FRANKFORT, Ky. (AP) — Vice President Mike Pence campaigned Friday for Republican Kentucky Gov. Matt Bevin, making one of the Trump administration's first forays into a trio of 2019 Southern governor's races that could serve as a harbinger of the 2020 presidential campaign.
Voters in Kentucky, Louisiana and Mississippi — states all won by Donald Trump in 2016 — will elect governors this year, offering Democrats a chance to test their message in the heart of Trump country ahead of the 2020 campaign.
In Louisiana, a Democrat is running for a second term while Mississippi's race is open because of term limits, making Kentucky's Bevin the only Republican incumbent governor in the three states on the ballot in 2019.
"I bring the full and total endorsement of the 45th President of the United States of America, Donald Trump," Pence said before a carefully assembled crowd of supporters at the Aviation Museum of Kentucky.
Bevin's approval numbers have dropped since he took office in 2015, particularly after he criticized public workers for opposing his efforts to overhaul the state's struggling pension system. Four Democrats are fighting to challenge him, including Attorney General Andy Beshear, state House Minority Leader Rocky Adkins and former state Auditor Adam Edelen.

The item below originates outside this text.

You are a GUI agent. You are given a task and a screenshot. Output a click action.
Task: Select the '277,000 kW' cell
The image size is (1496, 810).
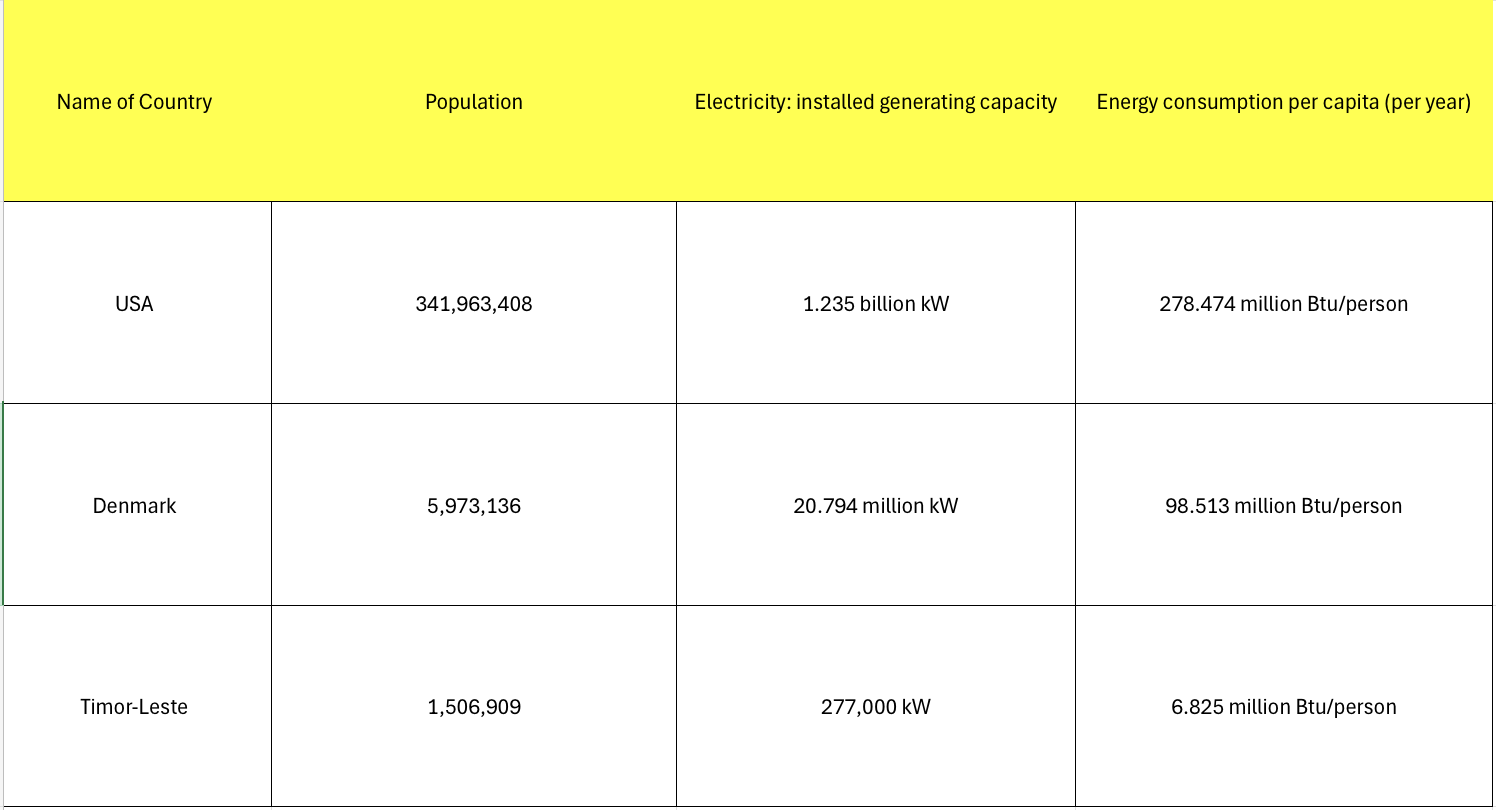tap(876, 707)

Bevin and his new running mate, state Sen. Ralph Alvarado, told the crowd Friday they did not run for office to be popular.
"We didn't do this for fun," Bevin said, adding that "we will fight for the principles that matter," which he said include "Judeo-Christian values."
Friday was one of Bevin's first campaign events in the 2019 election cycle, and he used it to take credit for the state's improved ranking for tax competitiveness, according to the Tax Foundation. Pence noted that "under (Bevin's) leadership, per-pupil funding has reached the highest level in the history of the state of Kentucky."
But Bevin and Pence did not mention that Bevin vetoed the Republican-backed 2018 legislation that made both of those things possible. And while the dollar amount Kentucky has spent per pupil in public education is at an all-time high, when adjusted for inflation it is 13 percent less than the state spent in 2008, according to a report by the Center on Budget Policy and Priorities.
Pence also touted Trump's 2020 re-election campaign, reiterating the president's commitment to building a wall along the U.S. border with Mexico. After federal lawmakers did not give Trump enough money to build the wall, he declared a national emergency, which he says gives him permission to spend federal funds without direct authorization from Congress.
Pence thanked U.S. Senate Majority Leader Mitch McConnell for endorsing Trump's emergency declaration, but chided Kentucky's junior U.S. Sen. Rand Paul for opposing it.
"We call on Sen. Rand Paul and every member of the United States Congress to stand with this president, stand for border security," Pence said. "A vote against the president's emergency declaration is a vote against border security."
Paul, in an emailed statement, said he supports Trump and considers him a friend.
"My opposition to the National Emergency is not about President Trump. When President Obama went around Congress and said he had a pen and a phone and he wasn't afraid to use it — I did everything I could to stop him," Paul said. "Congress needs to fund border security, but no President should go around Congress. The Constitution is very clear that Congress controls spending."
Bevin mostly self-funded his surprising 2015 campaign, spending more than $4 million of his own money to win a statewide race one year after losing to U.S. Sen. Mitch McConnell in a GOP Senate primary where the now Senate majority leader had labeled him a "pathological liar."
Fundraising should be a little easier for Bevin now that he's been in office nearly four years. Pence was also scheduled to attend a Friday fundraiser for Bevin. Tickets were $1,000, and they were $2,000 to be listed as a sponsor, according to a copy of the invitation obtained by The Associated Press.